TASK DESCRIPTION:
Pull out every line in the records below that contains the word "what", and copy each of those lines in full.

[Target position records]
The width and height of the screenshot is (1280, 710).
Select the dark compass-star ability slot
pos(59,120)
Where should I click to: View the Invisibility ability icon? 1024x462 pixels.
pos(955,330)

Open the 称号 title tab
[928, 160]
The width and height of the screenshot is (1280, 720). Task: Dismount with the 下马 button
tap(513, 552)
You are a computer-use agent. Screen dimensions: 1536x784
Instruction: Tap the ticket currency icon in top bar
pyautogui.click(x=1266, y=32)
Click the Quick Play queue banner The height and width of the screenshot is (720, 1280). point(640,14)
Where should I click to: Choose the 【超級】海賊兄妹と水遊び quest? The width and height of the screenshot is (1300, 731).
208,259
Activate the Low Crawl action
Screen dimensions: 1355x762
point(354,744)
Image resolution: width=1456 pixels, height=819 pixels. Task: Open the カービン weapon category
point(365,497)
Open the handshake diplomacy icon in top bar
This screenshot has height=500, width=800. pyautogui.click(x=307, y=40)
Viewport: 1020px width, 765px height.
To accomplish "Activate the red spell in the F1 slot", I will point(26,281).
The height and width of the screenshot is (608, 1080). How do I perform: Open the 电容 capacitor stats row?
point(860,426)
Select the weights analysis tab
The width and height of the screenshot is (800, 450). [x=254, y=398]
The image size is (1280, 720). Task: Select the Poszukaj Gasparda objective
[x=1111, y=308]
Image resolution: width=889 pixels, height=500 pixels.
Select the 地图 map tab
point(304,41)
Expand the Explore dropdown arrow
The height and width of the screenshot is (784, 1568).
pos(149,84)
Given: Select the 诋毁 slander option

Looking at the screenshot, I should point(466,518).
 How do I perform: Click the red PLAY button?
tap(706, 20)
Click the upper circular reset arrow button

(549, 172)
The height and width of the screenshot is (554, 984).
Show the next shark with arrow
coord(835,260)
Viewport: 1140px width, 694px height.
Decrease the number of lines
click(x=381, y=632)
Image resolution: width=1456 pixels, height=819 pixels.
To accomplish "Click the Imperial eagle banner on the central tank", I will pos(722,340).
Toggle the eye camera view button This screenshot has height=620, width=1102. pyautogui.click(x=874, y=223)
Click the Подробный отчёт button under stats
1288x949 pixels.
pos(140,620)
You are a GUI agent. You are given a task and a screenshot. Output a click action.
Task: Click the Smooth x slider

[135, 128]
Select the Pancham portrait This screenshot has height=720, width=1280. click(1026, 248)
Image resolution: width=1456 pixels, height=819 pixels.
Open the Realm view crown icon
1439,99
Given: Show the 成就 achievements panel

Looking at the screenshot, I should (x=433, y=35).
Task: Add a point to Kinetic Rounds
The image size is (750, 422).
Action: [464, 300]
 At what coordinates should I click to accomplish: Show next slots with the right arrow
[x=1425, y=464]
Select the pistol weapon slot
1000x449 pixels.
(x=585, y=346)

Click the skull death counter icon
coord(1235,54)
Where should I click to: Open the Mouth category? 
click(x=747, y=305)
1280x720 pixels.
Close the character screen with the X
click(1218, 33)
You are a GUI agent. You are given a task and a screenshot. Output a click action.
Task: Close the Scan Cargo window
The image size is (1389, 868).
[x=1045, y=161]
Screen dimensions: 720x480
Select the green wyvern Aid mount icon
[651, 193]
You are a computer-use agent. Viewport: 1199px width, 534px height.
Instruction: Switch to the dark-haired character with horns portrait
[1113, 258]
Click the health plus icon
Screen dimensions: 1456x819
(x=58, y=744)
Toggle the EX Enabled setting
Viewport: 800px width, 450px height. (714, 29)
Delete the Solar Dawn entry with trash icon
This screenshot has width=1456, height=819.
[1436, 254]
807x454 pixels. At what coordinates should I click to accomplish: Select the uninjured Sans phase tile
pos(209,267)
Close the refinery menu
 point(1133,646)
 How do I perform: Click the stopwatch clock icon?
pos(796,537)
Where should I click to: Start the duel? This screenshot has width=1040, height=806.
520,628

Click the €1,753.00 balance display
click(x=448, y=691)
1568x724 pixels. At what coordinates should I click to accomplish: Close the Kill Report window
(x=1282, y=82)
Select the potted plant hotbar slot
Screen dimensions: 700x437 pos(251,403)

THE COMPLETED TASK:
 At what coordinates should I click to accomplish: Show next slots with the right arrow
807x454 pixels. At what coordinates should I click to accomplish: Select the uninjured Sans phase tile
1568x724 pixels. At what coordinates should I click to accomplish: Close the Kill Report window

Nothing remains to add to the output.